In some ways, the trial is a punctuation mark on an era of brazen payouts. In the last decade there has been a concerted international effort to clamp down on corporate corruption. The U.S. paved the way in 1977 by making it a crime to bribe a foreign official, and in 1997, 35 nations including France followed suit by agreeing to an O.E.C.D. convention that outlaws such payoffs. But the Elf trial is being prosecuted under the laws against embezzlement that applied when the alleged offenses took place. Among other things, under the new laws it is illegal to make payments to foreign leaders, through Swiss bank accounts or otherwise.
While there are loopholes payments to foreign political parties, for example, are not included, and some so-called facilitating payments are allowed experts agree that the days of graft on a grand scale are over. "It can't be the way it was," says Lucinda Low, a leading U.S. anticorruption lawyer. "That kind of open [corruption] has changed."
But what is hidden may simply become harder to find.
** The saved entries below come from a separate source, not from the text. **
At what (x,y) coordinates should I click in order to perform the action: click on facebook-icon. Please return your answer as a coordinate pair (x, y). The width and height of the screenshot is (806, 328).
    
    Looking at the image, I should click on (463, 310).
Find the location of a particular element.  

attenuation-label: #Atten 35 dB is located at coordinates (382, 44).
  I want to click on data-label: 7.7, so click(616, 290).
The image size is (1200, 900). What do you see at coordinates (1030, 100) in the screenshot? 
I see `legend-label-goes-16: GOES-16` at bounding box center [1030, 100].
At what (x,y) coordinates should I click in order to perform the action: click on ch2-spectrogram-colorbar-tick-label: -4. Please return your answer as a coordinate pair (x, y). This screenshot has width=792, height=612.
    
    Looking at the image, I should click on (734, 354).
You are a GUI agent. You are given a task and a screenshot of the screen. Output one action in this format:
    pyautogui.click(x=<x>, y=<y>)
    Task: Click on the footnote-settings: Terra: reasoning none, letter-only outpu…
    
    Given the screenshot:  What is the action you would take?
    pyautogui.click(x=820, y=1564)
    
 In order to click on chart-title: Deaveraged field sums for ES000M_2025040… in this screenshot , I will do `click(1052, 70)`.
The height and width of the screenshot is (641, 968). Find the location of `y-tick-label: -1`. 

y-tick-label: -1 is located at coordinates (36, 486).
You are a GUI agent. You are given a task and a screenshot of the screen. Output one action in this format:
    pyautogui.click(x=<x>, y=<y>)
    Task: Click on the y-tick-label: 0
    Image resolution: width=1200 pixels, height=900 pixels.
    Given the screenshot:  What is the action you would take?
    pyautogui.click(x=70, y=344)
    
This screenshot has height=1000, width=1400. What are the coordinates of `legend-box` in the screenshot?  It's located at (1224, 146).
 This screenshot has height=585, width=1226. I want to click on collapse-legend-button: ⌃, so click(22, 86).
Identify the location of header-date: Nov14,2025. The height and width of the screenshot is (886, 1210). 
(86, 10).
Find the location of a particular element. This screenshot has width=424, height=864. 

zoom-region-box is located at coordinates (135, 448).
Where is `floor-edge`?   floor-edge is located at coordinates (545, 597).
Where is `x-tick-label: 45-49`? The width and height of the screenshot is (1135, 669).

Jermyn Brooks, executive director of Transparency International, a group that fights corruption, worries that the new laws against bribes just mean that "much subtler methods are used to achieve the same ends," including using agents or subcontractors to make payments under the table. Transparency International and other activists say that, as well as closing the loopholes, far more effort must be put into implementing and monitoring the new anticorruption laws.
Elf itself is no longer the cozy handmaiden of the French state it once was; it has been privatized by the French government and is now part of TotalFinaElf, the result of mergers among France's Total and Elf and Petrofina of Belgium. The firm is trying to keep a low profile while the trial continues, and senior management isn't commenting. Still, it's a sign of the times that the corporation recently put in place audit controls to detect possible corrupt payments and is implementing a code of ethical conduct for its employees. Is that enough to prevent a repeat of the abuses of a decade ago? Maybe not. Amid the diplomatic fallout of the war in Iraq and with that country's oil industry in play the French are more than ever up against an Anglo-Saxon world. But now there are stronger deterrents, and greater oversight, to prevent a return to Elf's salad days.